Das Blut der Azteken
Männer johlten, stampften mit den Füßen und warfen mehr Geld in die Hüte. Und dann begann die Darbietung.
Die Musik spielte schneller und schneller, und die Röcke flogen höher und höher, bis das Publikum zu toben begann. Selbst die beiden Priester konnten den Blick nicht abwenden.
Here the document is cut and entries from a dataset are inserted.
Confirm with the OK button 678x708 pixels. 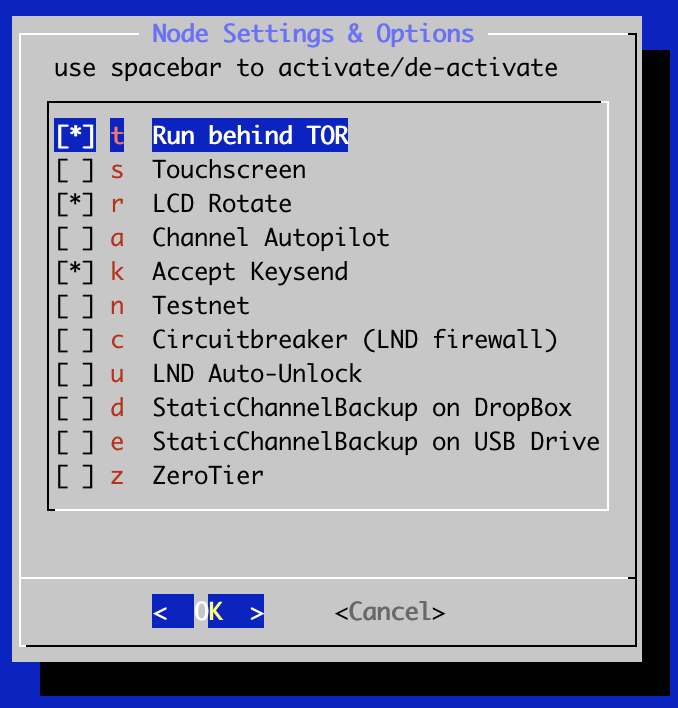click(208, 611)
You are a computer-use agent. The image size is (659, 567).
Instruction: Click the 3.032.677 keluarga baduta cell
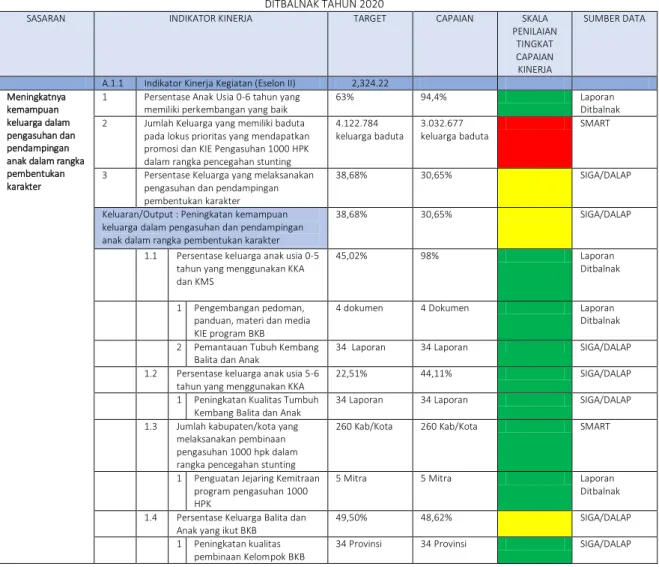[455, 142]
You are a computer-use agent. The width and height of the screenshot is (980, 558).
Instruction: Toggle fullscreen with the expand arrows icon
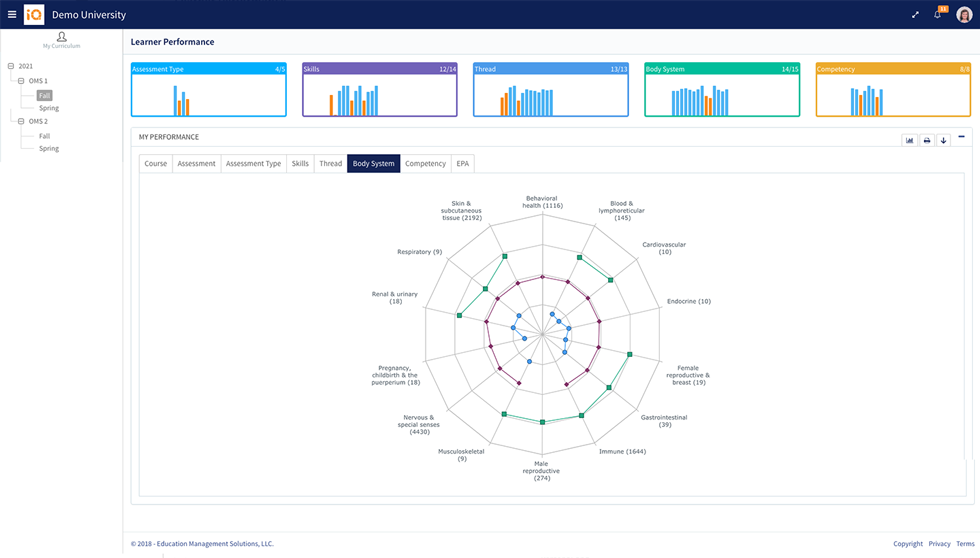click(x=915, y=15)
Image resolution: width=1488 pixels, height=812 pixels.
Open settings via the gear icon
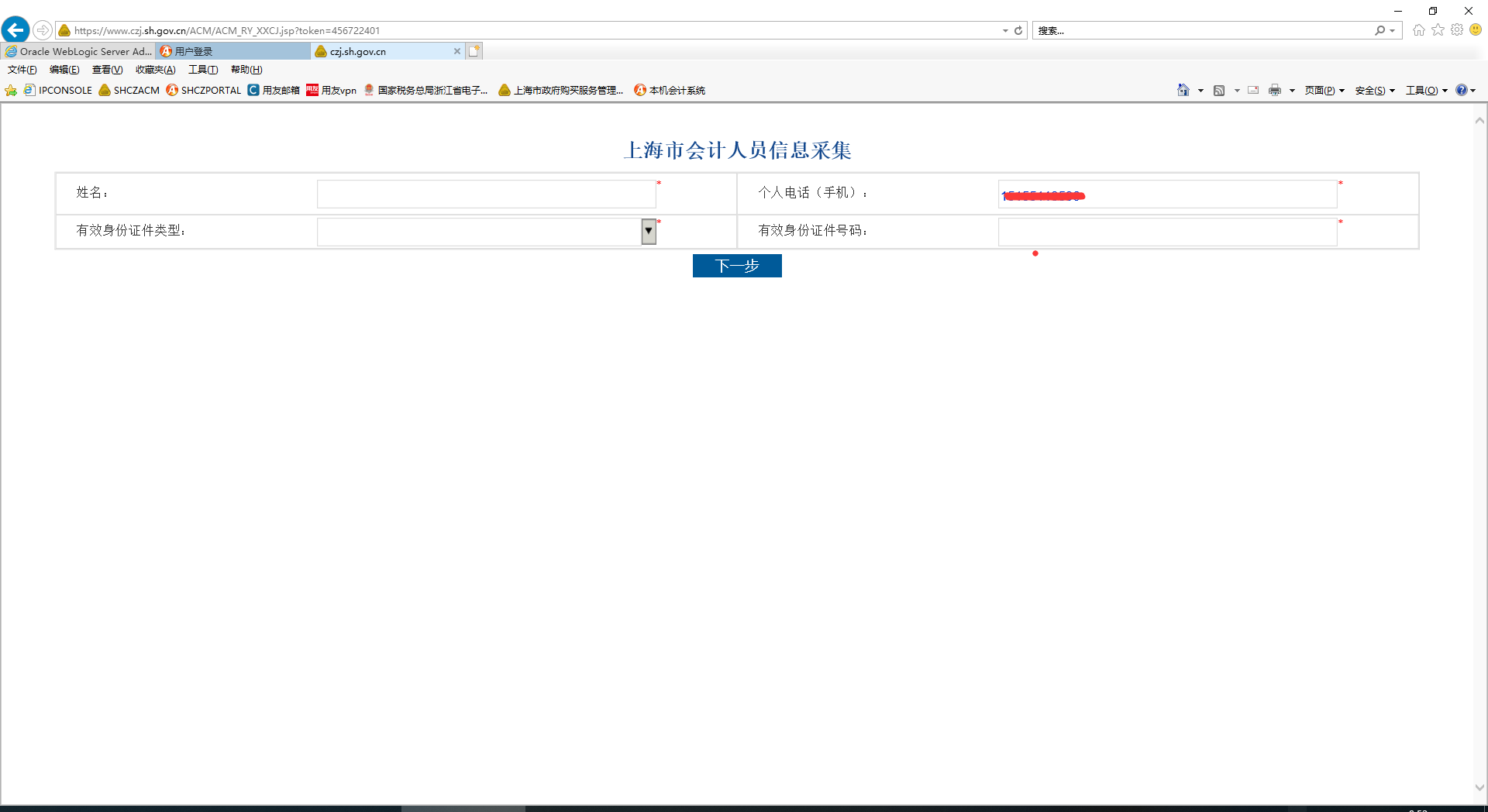[1457, 30]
Sie gaben sich zwar entrüstet und taten, als wollten sie gehen, doch sie schafften es aus irgendeinem Grunde nicht, sich wieder hinter die Absperrung zu ducken. Außerdem ordneten sie auch nicht an, den Tanz sofort einzustellen, und vermutlich war es nur zu ihrem Besten, dass sie ihren religiösen Eifer zügelten: Die Zuschauer hätten ihnen wahrscheinlich die Köpfe abgerissen.
Währenddessen gingen die beiden männlichen Schauspieler und der Zwerg mit den Hüten durch die Menge. Je mehr Geld hineinpurzelte, desto lauter riefen sie den Frauen Anweisungen zu und desto höher flogen die Röcke.
Erst als die Frauen so erschöpft waren, dass sie sich kaum noch auf den Beinen halten konnten, eilten die Priester auf die Bühne und forderten, dem Treiben Einhalt zu gebieten.
Selbst jetzt trafen sie noch auf Widerstand. Ein Betrunkener schlug einen der Priester nieder, während sich ein Schwall unflätiger Beschimpfungen über seinen Glaubensbruder ergoss.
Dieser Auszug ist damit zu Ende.